■ ASSIGNMENT
Once the line with "Codigo habilitación: 0521213480 (981, 1035)" is found in the data, output it and each following line exactly, up to and including the line with "Pricing (652, 43)", and nothing before or after.

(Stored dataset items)
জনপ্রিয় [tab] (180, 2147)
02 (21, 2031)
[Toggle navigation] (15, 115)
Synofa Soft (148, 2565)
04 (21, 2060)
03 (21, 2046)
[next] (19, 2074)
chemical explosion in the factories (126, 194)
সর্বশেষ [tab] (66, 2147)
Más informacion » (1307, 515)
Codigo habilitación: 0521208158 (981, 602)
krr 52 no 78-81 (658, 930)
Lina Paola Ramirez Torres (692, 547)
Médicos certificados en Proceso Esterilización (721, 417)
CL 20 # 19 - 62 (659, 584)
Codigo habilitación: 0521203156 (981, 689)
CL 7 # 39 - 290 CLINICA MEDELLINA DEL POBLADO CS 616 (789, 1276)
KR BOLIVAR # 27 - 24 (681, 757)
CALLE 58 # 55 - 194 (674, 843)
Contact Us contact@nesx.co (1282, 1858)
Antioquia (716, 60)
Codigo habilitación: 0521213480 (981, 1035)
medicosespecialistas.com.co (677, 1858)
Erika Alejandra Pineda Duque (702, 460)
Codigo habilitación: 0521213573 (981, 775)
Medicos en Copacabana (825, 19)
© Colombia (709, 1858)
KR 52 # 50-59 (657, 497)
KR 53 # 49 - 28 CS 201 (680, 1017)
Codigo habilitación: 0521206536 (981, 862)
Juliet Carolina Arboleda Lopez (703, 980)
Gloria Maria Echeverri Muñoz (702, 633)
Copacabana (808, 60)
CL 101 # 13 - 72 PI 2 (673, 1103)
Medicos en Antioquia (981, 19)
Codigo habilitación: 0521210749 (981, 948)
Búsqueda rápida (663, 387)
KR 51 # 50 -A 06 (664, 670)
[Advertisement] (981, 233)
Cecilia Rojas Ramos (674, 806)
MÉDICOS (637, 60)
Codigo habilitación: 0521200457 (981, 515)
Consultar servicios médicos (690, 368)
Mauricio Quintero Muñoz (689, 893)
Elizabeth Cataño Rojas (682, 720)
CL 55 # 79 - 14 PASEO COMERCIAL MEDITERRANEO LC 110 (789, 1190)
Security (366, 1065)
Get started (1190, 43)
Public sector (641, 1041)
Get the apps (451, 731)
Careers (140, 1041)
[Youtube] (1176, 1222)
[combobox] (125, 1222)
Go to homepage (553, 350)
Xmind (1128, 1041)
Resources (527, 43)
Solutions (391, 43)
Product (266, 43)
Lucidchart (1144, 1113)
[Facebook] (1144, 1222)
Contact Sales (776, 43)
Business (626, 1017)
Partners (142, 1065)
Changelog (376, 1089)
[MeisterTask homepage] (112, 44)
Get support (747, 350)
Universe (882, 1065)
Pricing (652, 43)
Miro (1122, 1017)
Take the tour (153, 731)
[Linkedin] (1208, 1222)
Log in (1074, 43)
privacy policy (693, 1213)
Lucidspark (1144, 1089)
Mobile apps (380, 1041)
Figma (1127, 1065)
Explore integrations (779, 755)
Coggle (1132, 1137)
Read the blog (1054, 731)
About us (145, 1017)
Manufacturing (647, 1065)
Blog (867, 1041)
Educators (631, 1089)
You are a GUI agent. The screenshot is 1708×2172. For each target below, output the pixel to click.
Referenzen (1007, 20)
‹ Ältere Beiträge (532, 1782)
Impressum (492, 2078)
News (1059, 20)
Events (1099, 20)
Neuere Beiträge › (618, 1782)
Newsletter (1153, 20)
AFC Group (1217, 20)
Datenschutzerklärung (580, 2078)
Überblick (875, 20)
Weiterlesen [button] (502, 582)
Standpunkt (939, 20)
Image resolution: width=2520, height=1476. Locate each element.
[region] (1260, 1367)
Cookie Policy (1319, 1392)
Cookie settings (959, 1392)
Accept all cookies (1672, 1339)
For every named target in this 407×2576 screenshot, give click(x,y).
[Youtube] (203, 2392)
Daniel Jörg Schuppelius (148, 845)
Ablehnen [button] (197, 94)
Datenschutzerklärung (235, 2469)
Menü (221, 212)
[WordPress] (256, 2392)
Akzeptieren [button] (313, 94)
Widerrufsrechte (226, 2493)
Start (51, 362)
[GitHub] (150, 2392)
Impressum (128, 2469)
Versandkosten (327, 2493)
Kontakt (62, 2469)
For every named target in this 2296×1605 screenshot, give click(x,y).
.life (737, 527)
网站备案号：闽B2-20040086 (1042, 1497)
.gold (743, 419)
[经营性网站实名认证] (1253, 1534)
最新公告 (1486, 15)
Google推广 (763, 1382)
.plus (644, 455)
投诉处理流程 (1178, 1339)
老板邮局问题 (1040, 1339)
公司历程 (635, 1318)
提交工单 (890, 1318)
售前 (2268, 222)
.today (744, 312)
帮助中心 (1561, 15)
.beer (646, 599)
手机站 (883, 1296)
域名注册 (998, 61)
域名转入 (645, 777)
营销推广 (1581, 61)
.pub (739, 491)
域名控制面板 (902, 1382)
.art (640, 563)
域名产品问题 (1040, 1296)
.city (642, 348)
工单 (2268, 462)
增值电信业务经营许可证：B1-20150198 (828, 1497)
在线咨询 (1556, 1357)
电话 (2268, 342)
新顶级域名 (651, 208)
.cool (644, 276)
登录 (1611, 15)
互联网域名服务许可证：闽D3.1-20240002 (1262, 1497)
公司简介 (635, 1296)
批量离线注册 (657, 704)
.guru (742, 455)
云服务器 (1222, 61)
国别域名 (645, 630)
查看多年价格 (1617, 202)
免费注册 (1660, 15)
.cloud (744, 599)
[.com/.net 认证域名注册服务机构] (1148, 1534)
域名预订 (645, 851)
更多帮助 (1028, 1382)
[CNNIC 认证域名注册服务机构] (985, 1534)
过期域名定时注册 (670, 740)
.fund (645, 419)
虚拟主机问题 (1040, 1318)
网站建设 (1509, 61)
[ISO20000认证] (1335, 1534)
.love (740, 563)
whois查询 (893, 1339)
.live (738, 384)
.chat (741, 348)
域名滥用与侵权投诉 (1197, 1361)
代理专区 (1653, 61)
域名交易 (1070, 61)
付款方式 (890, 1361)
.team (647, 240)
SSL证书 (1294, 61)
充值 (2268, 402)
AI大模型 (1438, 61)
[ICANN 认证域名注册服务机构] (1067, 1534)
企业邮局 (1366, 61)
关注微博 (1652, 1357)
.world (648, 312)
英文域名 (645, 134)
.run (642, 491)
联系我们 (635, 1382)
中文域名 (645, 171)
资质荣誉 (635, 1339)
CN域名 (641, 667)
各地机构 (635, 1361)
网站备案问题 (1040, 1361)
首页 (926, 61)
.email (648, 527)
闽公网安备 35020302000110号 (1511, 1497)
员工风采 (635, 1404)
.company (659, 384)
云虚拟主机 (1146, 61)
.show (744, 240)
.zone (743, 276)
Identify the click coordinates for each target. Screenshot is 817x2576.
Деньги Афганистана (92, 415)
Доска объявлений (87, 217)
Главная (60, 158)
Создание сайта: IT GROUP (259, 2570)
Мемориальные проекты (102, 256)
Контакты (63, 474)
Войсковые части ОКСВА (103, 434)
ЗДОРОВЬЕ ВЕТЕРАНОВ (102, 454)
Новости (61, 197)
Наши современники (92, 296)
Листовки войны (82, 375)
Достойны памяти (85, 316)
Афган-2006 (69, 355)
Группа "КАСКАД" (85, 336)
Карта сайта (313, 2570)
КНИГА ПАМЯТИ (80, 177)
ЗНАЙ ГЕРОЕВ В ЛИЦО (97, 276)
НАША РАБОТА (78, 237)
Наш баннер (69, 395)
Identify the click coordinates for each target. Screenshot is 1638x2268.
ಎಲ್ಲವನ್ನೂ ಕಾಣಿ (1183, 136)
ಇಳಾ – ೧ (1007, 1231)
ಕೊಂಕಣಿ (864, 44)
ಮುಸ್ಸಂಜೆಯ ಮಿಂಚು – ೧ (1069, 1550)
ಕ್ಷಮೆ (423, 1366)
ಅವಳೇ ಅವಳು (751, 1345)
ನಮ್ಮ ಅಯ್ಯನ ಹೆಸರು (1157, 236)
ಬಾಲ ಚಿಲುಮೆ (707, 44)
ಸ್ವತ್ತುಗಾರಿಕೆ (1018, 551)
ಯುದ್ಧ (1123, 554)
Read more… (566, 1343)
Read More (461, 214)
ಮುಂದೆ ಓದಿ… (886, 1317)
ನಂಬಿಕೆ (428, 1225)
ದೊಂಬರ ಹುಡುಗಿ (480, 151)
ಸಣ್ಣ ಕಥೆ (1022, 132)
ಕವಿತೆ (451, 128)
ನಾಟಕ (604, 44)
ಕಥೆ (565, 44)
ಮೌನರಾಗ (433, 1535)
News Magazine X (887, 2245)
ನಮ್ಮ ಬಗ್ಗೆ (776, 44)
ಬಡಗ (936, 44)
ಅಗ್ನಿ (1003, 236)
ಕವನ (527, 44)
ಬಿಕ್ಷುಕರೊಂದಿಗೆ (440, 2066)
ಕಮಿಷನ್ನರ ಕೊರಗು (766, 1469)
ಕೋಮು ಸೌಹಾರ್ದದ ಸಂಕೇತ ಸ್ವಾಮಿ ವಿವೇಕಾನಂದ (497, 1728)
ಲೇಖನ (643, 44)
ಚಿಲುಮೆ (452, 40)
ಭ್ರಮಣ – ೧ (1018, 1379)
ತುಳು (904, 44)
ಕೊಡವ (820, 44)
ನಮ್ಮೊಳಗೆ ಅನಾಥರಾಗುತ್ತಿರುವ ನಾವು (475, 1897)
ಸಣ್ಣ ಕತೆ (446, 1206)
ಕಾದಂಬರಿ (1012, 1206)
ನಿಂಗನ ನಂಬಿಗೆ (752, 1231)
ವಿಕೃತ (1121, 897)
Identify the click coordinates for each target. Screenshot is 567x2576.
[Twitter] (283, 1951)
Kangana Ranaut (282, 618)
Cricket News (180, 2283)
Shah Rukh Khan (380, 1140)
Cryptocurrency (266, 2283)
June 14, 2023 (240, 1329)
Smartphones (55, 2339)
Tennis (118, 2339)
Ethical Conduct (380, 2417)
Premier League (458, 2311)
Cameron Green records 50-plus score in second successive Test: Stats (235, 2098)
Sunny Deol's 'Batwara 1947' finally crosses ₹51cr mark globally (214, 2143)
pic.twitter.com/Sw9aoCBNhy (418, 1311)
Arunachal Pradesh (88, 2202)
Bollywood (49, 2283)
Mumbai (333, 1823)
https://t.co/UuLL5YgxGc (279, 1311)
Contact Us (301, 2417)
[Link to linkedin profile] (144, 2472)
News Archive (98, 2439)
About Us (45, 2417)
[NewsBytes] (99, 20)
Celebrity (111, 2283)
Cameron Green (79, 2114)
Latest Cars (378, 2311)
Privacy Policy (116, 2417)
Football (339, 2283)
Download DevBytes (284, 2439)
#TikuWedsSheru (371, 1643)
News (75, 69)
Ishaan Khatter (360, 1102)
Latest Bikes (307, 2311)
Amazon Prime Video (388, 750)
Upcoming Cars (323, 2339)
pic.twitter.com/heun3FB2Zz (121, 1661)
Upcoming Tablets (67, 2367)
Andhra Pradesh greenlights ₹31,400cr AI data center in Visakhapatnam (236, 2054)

■ ANSWER TO THIS EXERCISE
Codigo habilitación: 0521213480 (981, 1035)
medicosespecialistas.com.co (677, 1858)
Erika Alejandra Pineda Duque (702, 460)
Codigo habilitación: 0521213573 (981, 775)
Medicos en Copacabana (825, 19)
© Colombia (709, 1858)
KR 52 # 50-59 (657, 497)
KR 53 # 49 - 28 CS 201 (680, 1017)
Codigo habilitación: 0521206536 (981, 862)
Juliet Carolina Arboleda Lopez (703, 980)
Gloria Maria Echeverri Muñoz (702, 633)
Copacabana (808, 60)
CL 101 # 13 - 72 PI 2 (673, 1103)
Medicos en Antioquia (981, 19)
Codigo habilitación: 0521210749 (981, 948)
Búsqueda rápida (663, 387)
KR 51 # 50 -A 06 (664, 670)
[Advertisement] (981, 233)
Cecilia Rojas Ramos (674, 806)
MÉDICOS (637, 60)
Codigo habilitación: 0521200457 (981, 515)
Consultar servicios médicos (690, 368)
Mauricio Quintero Muñoz (689, 893)
Elizabeth Cataño Rojas (682, 720)
CL 55 # 79 - 14 PASEO COMERCIAL MEDITERRANEO LC 110 (789, 1190)
Security (366, 1065)
Get started (1190, 43)
Public sector (641, 1041)
Get the apps (451, 731)
Careers (140, 1041)
[Youtube] (1176, 1222)
[combobox] (125, 1222)
Go to homepage (553, 350)
Xmind (1128, 1041)
Resources (527, 43)
Solutions (391, 43)
Product (266, 43)
Lucidchart (1144, 1113)
[Facebook] (1144, 1222)
Contact Sales (776, 43)
Business (626, 1017)
Partners (142, 1065)
Changelog (376, 1089)
[MeisterTask homepage] (112, 44)
Get support (747, 350)
Universe (882, 1065)
Pricing (652, 43)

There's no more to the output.